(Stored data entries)
....
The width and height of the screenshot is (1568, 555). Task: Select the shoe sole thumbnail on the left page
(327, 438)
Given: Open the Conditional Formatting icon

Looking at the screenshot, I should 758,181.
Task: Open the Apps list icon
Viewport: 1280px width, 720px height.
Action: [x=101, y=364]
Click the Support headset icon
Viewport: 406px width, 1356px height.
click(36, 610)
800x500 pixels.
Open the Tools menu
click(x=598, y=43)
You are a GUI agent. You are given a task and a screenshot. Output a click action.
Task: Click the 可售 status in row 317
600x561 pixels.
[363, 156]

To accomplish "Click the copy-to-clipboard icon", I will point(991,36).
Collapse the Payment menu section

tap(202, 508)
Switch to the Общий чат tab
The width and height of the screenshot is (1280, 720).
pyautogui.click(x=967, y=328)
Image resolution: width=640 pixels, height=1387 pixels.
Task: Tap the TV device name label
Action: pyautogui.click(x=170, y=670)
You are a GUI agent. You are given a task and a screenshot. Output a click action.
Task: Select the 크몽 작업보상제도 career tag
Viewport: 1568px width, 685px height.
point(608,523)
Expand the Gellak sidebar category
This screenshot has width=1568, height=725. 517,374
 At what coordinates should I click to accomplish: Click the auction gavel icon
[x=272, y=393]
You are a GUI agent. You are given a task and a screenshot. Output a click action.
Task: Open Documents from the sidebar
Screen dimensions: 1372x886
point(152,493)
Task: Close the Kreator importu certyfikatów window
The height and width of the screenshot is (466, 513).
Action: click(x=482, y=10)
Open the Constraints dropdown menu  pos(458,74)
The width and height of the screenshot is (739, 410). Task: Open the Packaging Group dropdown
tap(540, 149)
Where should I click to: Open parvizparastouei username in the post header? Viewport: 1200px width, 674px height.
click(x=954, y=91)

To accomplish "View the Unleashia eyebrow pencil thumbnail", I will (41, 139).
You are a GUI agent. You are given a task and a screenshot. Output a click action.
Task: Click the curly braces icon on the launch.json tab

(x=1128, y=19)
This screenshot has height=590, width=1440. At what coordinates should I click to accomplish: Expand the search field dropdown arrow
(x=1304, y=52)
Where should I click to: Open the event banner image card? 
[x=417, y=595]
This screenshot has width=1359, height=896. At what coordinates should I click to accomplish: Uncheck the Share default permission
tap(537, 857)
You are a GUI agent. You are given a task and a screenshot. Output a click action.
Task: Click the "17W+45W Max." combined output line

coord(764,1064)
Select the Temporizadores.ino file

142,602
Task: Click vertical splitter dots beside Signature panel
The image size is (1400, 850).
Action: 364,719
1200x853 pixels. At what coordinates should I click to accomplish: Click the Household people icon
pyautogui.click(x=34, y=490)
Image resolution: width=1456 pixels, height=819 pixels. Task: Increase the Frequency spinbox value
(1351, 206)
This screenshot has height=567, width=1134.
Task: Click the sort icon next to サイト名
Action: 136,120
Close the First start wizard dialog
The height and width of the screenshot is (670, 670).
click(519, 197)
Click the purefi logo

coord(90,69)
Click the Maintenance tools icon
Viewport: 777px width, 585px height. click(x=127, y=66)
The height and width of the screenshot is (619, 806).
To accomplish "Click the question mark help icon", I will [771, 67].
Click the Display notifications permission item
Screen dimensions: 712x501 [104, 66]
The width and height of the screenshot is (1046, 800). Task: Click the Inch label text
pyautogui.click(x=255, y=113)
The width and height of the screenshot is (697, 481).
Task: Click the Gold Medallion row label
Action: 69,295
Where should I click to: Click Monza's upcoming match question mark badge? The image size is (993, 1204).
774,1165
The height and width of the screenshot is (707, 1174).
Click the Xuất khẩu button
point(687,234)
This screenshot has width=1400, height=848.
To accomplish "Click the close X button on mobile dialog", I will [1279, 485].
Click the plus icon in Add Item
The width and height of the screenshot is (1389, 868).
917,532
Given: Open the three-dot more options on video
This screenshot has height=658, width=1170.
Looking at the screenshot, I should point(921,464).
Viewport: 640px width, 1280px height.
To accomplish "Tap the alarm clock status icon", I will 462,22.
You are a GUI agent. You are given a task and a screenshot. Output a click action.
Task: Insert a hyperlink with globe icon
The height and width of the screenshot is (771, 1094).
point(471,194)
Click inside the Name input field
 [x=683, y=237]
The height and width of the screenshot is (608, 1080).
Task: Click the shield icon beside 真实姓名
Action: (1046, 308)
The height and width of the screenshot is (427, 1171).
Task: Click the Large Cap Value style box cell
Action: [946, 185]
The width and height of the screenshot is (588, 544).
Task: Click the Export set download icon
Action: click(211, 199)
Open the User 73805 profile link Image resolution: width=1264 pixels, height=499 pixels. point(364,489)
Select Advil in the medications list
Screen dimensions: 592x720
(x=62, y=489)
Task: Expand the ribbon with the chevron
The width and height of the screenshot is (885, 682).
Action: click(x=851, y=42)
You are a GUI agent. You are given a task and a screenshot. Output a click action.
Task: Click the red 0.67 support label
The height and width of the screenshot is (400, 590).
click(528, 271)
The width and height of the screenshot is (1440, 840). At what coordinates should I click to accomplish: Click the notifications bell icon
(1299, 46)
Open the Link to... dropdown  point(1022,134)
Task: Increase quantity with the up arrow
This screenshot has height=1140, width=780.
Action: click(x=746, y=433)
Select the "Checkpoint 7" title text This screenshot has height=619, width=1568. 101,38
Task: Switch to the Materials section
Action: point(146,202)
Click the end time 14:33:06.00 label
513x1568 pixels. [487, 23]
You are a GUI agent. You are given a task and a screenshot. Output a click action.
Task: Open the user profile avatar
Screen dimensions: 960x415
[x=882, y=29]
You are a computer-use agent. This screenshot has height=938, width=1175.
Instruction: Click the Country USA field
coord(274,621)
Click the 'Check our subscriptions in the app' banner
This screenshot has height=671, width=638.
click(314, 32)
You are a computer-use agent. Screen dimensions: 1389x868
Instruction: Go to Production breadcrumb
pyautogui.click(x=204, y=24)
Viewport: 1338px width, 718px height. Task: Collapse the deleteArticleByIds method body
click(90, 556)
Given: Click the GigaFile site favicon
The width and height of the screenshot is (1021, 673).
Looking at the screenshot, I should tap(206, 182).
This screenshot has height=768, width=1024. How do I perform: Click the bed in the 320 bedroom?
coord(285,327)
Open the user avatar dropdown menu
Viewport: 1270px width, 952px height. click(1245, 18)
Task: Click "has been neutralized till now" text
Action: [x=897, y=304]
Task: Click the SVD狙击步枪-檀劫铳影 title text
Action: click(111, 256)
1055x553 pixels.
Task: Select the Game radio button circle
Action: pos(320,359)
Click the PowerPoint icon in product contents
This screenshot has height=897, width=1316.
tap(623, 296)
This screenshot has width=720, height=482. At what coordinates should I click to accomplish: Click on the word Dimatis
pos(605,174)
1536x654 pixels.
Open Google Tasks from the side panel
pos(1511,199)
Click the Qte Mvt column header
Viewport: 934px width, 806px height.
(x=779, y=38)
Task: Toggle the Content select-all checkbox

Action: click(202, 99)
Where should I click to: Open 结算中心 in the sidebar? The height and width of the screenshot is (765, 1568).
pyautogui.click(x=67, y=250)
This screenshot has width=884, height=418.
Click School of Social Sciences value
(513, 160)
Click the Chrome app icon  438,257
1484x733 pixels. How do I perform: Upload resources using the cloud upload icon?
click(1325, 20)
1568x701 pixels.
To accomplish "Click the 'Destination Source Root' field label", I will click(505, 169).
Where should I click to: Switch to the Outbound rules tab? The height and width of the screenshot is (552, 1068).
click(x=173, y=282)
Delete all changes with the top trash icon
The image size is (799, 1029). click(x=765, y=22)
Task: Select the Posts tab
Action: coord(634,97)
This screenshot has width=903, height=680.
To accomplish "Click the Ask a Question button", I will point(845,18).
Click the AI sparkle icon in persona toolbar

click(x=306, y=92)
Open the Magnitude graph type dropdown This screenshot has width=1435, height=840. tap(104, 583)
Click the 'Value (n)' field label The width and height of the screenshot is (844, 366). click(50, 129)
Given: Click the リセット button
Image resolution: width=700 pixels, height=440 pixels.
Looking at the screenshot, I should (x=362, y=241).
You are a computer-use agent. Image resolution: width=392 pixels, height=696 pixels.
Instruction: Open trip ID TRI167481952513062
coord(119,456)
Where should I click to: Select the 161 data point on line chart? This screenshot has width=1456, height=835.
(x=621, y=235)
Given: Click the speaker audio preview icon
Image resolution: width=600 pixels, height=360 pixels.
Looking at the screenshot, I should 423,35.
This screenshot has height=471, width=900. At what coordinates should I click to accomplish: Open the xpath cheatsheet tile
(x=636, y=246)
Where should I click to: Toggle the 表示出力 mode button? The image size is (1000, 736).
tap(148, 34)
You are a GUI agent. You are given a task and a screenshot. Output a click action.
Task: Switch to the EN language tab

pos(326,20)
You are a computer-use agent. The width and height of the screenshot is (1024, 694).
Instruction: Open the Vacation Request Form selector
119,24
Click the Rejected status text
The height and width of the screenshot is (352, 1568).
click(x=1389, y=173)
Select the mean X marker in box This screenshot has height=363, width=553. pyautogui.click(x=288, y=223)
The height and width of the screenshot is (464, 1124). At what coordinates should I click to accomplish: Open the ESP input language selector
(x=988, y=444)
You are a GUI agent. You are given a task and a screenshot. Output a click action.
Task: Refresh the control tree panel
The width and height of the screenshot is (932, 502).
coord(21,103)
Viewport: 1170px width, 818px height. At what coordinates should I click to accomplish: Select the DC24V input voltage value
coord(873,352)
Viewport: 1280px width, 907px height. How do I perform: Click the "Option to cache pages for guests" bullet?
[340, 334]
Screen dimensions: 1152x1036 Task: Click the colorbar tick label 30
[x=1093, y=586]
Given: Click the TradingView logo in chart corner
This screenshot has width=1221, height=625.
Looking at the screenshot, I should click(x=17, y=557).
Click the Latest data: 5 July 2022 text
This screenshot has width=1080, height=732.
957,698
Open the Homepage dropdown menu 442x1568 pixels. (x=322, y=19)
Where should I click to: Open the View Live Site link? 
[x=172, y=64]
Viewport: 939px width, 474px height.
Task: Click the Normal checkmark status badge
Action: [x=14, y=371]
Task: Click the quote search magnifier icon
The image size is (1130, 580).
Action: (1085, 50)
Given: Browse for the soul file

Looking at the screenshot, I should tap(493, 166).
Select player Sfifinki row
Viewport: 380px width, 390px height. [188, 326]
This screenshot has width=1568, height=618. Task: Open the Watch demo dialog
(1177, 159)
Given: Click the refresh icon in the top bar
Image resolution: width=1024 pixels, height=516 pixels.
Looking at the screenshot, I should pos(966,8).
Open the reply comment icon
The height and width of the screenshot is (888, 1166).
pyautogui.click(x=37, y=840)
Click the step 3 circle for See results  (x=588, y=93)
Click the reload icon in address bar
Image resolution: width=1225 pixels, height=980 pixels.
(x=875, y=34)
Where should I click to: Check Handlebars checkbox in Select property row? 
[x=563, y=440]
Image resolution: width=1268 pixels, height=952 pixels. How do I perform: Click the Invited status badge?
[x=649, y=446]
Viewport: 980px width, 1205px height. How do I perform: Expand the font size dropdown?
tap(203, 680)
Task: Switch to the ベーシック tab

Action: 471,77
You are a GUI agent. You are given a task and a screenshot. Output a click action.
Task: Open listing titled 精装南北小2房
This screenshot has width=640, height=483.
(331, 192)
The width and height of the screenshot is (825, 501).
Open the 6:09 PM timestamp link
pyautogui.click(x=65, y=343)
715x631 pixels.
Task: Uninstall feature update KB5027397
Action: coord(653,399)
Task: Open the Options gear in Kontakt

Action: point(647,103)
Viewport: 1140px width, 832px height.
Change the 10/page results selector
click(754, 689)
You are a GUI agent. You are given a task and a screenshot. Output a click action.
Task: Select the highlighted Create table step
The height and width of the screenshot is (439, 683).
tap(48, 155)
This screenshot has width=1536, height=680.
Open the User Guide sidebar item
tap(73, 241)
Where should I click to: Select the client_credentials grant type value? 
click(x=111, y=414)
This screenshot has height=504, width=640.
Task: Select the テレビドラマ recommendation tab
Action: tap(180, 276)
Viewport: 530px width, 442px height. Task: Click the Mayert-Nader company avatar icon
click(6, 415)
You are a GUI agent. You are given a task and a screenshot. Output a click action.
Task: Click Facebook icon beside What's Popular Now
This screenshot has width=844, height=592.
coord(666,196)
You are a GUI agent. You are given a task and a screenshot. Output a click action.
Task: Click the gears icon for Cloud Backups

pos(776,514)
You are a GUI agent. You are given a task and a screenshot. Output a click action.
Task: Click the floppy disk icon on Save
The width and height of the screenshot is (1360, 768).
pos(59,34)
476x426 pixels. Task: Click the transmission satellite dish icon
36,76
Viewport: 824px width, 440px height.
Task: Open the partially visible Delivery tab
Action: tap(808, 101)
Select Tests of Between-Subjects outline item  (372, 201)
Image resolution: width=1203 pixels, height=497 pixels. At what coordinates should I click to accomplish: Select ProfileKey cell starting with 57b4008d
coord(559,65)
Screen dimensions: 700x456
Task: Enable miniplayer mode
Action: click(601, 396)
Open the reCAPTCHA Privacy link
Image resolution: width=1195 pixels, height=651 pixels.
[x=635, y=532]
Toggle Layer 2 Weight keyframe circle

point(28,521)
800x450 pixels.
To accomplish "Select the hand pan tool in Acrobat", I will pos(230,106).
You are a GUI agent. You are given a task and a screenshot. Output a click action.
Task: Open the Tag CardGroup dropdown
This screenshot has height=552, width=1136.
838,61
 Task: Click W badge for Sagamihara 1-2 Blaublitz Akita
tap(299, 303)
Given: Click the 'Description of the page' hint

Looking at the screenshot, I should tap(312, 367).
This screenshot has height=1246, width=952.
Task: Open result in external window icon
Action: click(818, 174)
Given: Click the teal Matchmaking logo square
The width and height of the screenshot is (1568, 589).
....
Lines above that have "computer": copy each of them.

You are a computer-use agent. This screenshot has height=938, width=1175.
You are a computer-use agent. Screen dimensions: 1389x868
You are a computer-use agent. Image resolution: width=392 pixels, height=696 pixels.
You are a computer-use agent. The width and height of the screenshot is (1024, 694).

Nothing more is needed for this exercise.